── TEXTE ──

A la suite de cet épisode qui était si inattendu et surprenant pour les deux côtés, nous sommes allé manger au restaurant "L'Escargot". Nous discutions avec beaucoup d'animation de la musique et des musiciens, mais en principe évidemment des violons. Minuit était passé, le restaurant a fermé et j'accompagnais le Maître encore jusqu'à l'hôtel.
Le matin suivant, Arthur Grumiaux est arrivé très tôt dans l'atelier et m'a prié de pouvoir essayer l'instrument une deuxième fois. Après un autre essai qui a duré plus de deux heures et demie, où il jouait toujours sur son Guarnerius del Gesù de 1744 pour comparer, il m'a passé son violon et m'a demandé avec pas mal de détermination : "Vous croyez que cela sera possible de faire une copie de celui-ci ?" Je commençais à étudier son Guarnerius sous cet aspect et comme chaque fois que je voyais ce chef-d'œuvre si entêté (?) et unique, j'avais les mains légèrement mouillées.
Par n'importe quelle raison et bien que je ne fusse pas du tout sûr de mon fait, j'acceptais le défi.
Depuis ce moment-là une grande amitié pour laquelle je lui suis si redevable, a commencé entre nous deux.

───

## TRAVAIL À FAIRE
a) Résumez plus brièvement le paragraphe du texte qui commence par « Le matin suivant » en conservant ses faits essentiels.
b) Recopiez fidèlement le passage du texte qui commence par « Le matin suivant, Arthur » et se termine par « mains légèrement mouillées. ».
Les entrées n'ont aucun lien avec le texte.

── DOCUMENTS FOURNIS ──

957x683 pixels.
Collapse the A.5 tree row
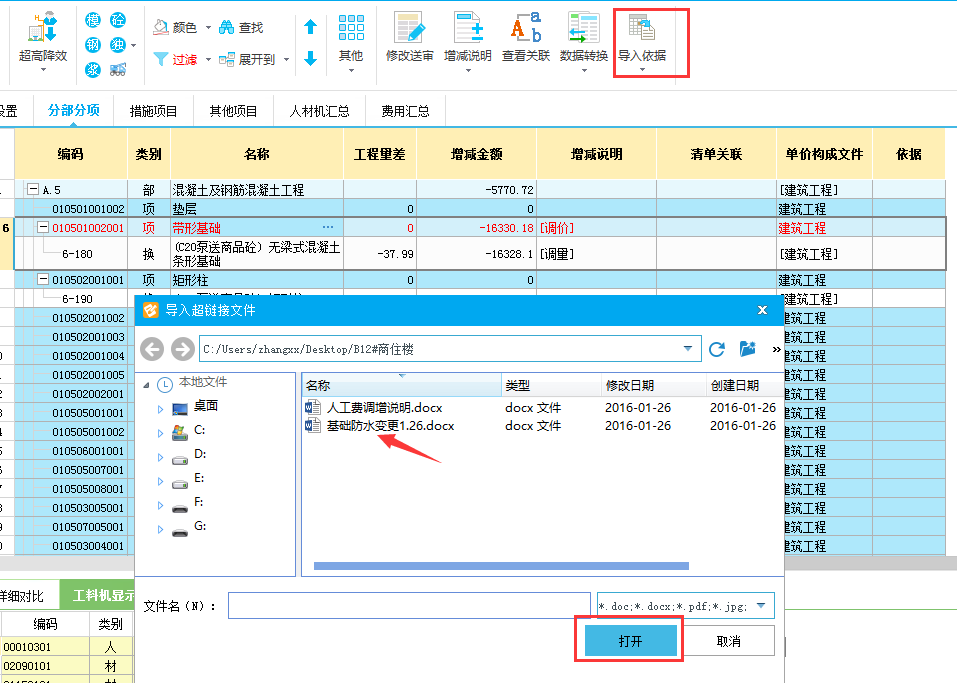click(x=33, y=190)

───
── DOCUMENTS FOURNIS ──

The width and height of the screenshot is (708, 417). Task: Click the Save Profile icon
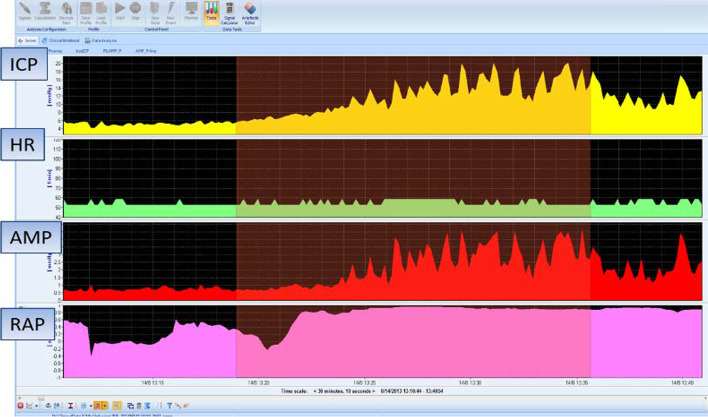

───

## CORRIGÉ DES EXERCICES
a) Le lendemain matin, Arthur Grumiaux arrive tôt à l'atelier pour essayer l'instrument une seconde fois. Pendant plus de deux heures et demie, il le compare à son Guarnerius del Gesù de 1744. Puis il me tend son violon et me demande avec détermination s'il serait possible d'en faire une copie. J'examine alors son Guarnerius sous cet angle, les mains légèrement moites, comme chaque fois que je vois ce chef-d'œuvre unique.

b)
Le matin suivant, Arthur Grumiaux est arrivé très tôt dans l'atelier et m'a prié de pouvoir essayer l'instrument une deuxième fois. Après un autre essai qui a duré plus de deux heures et demie, où il jouait toujours sur son Guarnerius del Gesù de 1744 pour comparer, il m'a passé son violon et m'a demandé avec pas mal de détermination : "Vous croyez que cela sera possible de faire une copie de celui-ci ?" Je commençais à étudier son Guarnerius sous cet aspect et comme chaque fois que je voyais ce chef-d'œuvre si entêté (?) et unique, j'avais les mains légèrement mouillées.